Information Plane Analysis of Binary Neural Networks

arXiv cs.LG / 5/6/2026

📰 NewsIdeas & Deep AnalysisModels & Research

Key Points

  • The paper applies information plane (IP) analysis to binary neural networks (BNNs), focusing on how mutual information (MI) can be estimated reliably despite high-dimensional deterministic representations.
  • It analyzes the finite-sample behavior of the plug-in entropy estimator and derives conditions on sample size (N) and representation dimensionality (D) where MI estimates remain trustworthy.
  • Outside the reliable regime, empirical MI estimates saturate at \(\log_2 N\), making IP trajectories largely uninformative for interpreting training dynamics.
  • Using 375 trained BNNs, the study examines whether late-stage compression phases occur and how compressed representations relate to generalization.
  • The findings indicate that late-stage compression often appears, but compressed latent representations do not consistently improve generalization; the link is strongly dependent on task, architecture, and regularization.

Abstract

Information plane (IP) analysis has been suggested to study the training dynamics of deep neural networks through mutual information (MI) between inputs, representations, and targets.

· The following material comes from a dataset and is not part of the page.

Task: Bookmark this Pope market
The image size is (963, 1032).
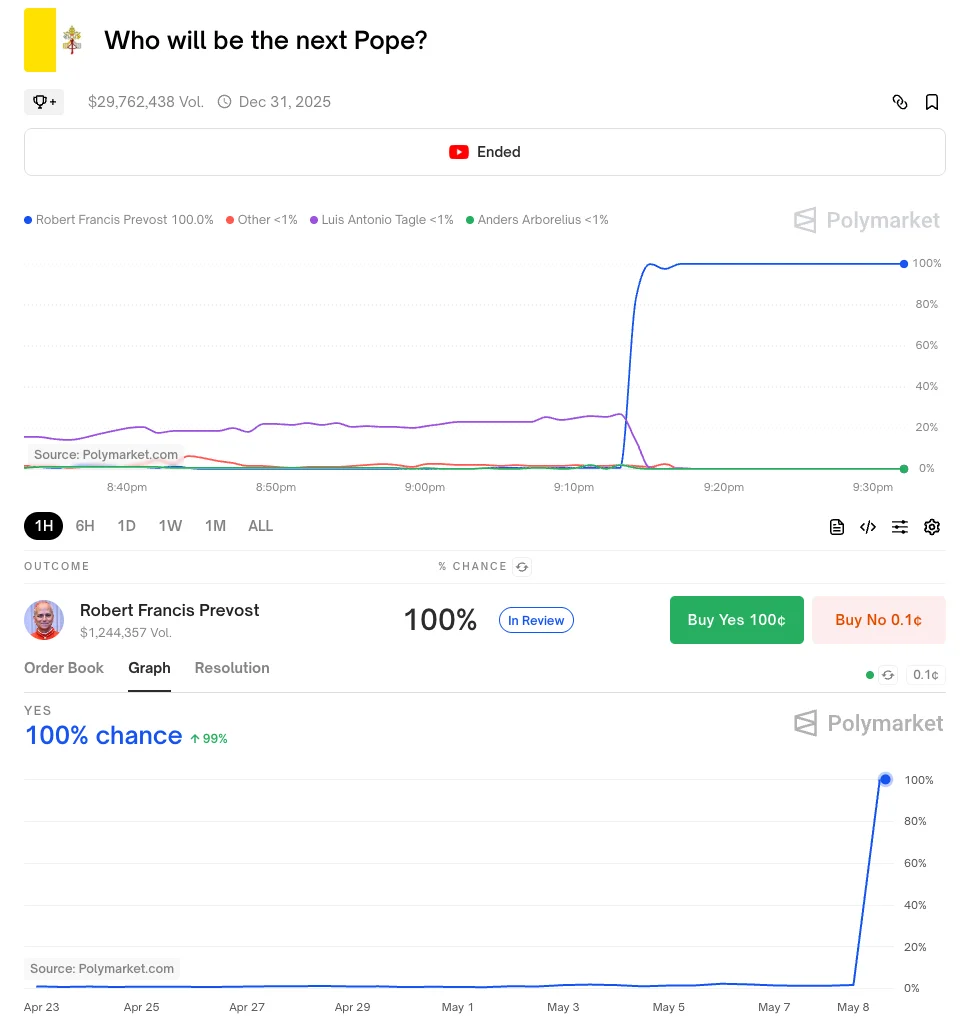Action: click(931, 102)
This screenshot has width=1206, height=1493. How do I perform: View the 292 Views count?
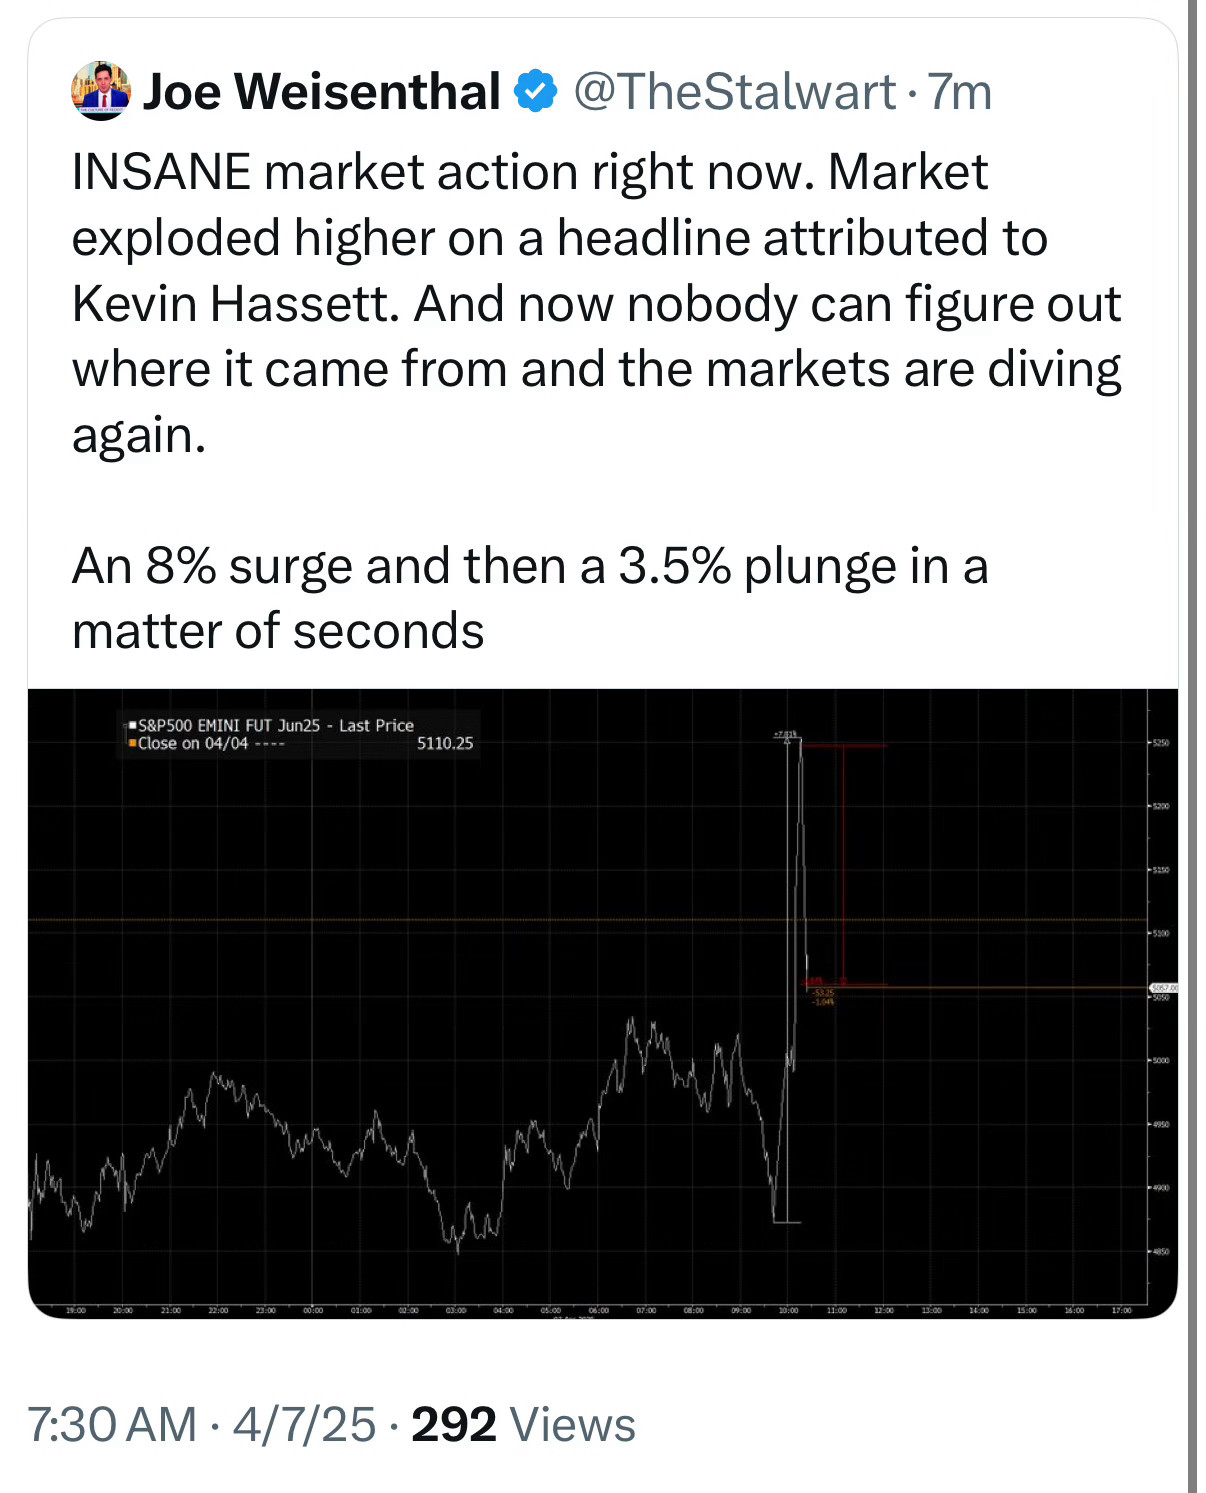(523, 1424)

However, its statistical validity is often compromised by the difficulty of estimating MI from samples of high-dimensional, deterministic representations. In this work, we perform IP analyses on binary neural networks (BNNs) where activations are discrete and MI is finite. We characterise the finite-sample behaviour of the plug-in entropy estimator and identify regimes for sample size N and representation dimensionality D under which MI estimates are reliable. Outside these regimes, we show that empirical MI estimates saturate to \log_2 N, rendering IP trajectories uninformative. Restricting attention to the reliable regime, we train 375 BNNs to investigate the existence of late-stage compression phases and the relationship between compressed representations and generalisation performance. Our results show that while late-stage compression is frequently observed, compressed latent representations do not consistently correlate with improved generalization performance. Instead, the relationship between compression and generalisation is highly dependent on task, architecture, and regularisation.